> Passage shown
[Start of Attachment]
Life needs to be able to make different proteins at different times. For example, if its food changes it will need to make different enzymes. So it must be able to control their production, so that the right proteins can be made in the right amounts at the right time.

The reason that nucleic acid is important in life is that the bases carry information. The sequence of bases (TACG…) is like the sequence of 0s and 1s which a computer uses to store digital information.

Life can decode this information and use it as an instruction to build a protein. A piece of double-stranded nucleic acid which codes for a single protein is called a gene.

To build a protein, a copy of this information is made.

Size of Genes

If you imagine a soccer ball blown up to the size of the Earth (Soccearth) then a gene would be about 10 cm thick and about 20 m long, about the size of a tree trunk.

Copying the message

The first step in building a protein is to unzip the two halves of the gene and use one half as a template to make a copy of the information. This process is called transcription and is done by proteins called polymerases.

A polymerase transcribes a gene to produce a message

The copy of the gene is called messenger ribonucleic acid, mRNA. It is called "ribo" because the sugars it contains are different from the sugars in DNA: they are ribose which have not lost an oxygen atom.

Protein Synthesis

Next comes one of the most complex parts of life. An extraordinary group of molecules called a ribosome reads the information in the mRNA and uses it to build a protein.

A ribosome builds a protein

So the flow of information is:

Gene (DNA)  message (mRNA)  protein

The Ribosome

The ribosome is central to the process of life. In life today, ribosomes occur both as free particles within cells and as particles attached to membranes inside cells. A ribosome is made of about 40% protein and 60 % nucleic acid. It is composed of four nucleic acid molecules and about 70 different proteins.
[End of Attachment]
> To do
- 1) Decide whether each statement agrees with the passage on genes and protein synthesis: (a) A ribosome is made of about 60% protein. (b) Transcription is carried out by proteins called polymerases. (c) Ribosomes occur only attached to membranes inside cells. Answer yes or no for each, and quote the words from the passage that decide it.
- 2) Resume the passage on genes and protein synthesis, writing on from its final sentence.

> Study material
[Start of Attachment]
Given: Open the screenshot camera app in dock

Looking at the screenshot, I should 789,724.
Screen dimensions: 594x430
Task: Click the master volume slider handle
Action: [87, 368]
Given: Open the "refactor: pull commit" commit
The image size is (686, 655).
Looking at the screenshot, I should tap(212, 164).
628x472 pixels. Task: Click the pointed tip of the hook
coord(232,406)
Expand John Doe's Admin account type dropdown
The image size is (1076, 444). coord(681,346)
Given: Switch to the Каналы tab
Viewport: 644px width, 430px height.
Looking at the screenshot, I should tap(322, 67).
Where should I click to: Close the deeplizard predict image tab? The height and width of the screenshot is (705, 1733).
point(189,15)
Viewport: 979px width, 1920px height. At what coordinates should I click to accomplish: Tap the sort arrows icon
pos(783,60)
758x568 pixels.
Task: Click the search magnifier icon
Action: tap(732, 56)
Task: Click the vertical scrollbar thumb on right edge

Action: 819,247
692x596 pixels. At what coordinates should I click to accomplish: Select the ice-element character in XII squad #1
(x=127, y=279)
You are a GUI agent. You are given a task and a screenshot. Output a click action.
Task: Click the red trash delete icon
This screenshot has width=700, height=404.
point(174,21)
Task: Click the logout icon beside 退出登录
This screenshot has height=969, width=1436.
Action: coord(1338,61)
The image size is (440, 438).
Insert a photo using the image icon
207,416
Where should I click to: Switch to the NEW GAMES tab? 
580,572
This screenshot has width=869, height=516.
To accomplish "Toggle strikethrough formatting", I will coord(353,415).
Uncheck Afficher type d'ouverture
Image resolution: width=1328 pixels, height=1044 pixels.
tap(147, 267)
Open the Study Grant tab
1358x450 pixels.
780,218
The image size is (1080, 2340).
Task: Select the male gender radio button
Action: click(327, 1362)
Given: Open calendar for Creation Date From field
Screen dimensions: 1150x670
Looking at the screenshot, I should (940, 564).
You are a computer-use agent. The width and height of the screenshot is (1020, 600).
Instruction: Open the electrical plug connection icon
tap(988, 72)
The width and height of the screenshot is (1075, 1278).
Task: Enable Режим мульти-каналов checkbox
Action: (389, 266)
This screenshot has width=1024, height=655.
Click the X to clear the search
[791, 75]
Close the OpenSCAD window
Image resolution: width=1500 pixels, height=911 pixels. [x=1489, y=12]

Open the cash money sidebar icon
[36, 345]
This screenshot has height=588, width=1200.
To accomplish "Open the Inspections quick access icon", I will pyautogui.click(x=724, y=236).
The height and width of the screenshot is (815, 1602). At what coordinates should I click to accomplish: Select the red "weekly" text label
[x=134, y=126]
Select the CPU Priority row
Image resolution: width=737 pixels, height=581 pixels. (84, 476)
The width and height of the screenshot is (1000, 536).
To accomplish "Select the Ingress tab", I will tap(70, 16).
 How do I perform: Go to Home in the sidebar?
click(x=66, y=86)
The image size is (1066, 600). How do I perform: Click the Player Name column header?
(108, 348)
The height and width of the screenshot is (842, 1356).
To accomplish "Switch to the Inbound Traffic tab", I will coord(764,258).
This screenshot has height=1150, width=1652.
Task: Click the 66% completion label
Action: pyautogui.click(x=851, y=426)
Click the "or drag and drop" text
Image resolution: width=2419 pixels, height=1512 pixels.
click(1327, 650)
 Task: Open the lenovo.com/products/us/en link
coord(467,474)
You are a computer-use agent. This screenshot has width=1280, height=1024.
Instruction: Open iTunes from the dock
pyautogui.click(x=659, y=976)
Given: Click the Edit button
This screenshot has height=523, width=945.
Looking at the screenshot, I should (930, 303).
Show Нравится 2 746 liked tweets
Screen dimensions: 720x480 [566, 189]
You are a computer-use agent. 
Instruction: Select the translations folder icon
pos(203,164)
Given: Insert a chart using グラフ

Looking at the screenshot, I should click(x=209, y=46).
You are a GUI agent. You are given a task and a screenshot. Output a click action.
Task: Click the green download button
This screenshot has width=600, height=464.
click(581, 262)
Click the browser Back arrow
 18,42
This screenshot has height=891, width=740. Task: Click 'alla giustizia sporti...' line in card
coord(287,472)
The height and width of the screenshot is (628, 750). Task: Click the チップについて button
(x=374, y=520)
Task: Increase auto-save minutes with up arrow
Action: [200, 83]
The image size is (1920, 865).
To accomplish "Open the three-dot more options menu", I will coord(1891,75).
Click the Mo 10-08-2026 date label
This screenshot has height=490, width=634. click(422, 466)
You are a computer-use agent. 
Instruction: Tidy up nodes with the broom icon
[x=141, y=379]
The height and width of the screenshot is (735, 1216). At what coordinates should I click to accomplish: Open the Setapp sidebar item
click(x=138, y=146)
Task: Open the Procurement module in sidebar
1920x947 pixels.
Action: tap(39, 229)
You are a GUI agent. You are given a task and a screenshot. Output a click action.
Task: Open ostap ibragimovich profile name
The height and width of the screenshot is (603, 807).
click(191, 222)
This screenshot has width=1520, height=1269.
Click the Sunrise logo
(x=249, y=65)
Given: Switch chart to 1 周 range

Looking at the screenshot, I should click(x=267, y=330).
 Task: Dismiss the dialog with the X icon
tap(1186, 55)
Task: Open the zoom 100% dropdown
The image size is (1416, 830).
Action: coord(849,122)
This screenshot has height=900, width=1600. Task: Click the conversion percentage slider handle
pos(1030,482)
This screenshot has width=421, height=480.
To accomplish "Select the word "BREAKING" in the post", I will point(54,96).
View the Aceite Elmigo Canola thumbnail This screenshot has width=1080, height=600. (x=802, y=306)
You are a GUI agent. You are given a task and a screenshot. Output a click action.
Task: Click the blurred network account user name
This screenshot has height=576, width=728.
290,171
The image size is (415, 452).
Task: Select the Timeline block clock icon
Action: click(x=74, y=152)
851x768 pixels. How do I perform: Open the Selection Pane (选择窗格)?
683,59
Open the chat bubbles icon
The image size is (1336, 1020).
[End of Attachment]
> Results by task
- 1)
(a) No: "A ribosome is made of about 40% protein and 60 % nucleic acid."
(b) Yes: "This process is called transcription and is done by proteins called polymerases."
(c) No: "ribosomes occur both as free particles within cells and as particles attached to membranes inside cells."

- 2)
Ribosomes are very numerous in a cell and account for a large proportion of its total nucleic acid. Every second in every animal cell, around 1 million amino acids are added to growing proteins. The ribosome is the molecular machine which makes this happen. It reads the information in messenger RNA (mRNA) to tell it which amino acids to add to the protein it is growing. One ribosome can add between 3 and 5 amino acids to the protein it is growing every second.

A ribosome consists of two parts, a larger one and a smaller one, each of which has a characteristic shape.

Details of a ribosome in action

The ribosome has two parts, the large and small subunits. Each of these subunits is made of ribosomal RNA (rRNA) and about 25 proteins.

The RNA and proteins which make ribosomes is different in bacteria than in more advanced cells (eukaryotes). Also it varies between species of eukaryotes. However the structure and function is always the same. We conclude that this machinery appeared only once, and has been modified round this common theme during evolution.

As protein is made it passes through a hole in the large sub-unit. The exact way the ribosome works is not understood.

A ribosome reads three bases at a time, and uses this as a code for choosing the next amino acid to add to the growing protein. So the sequence of the bases in a nucleic acid controls which protein the ribosome builds.

Size of Ribosome

On Soccearth (a soccer ball blown up to the size of the Earth) a ribosome would be about 1 meter across – about the size of a washing machine.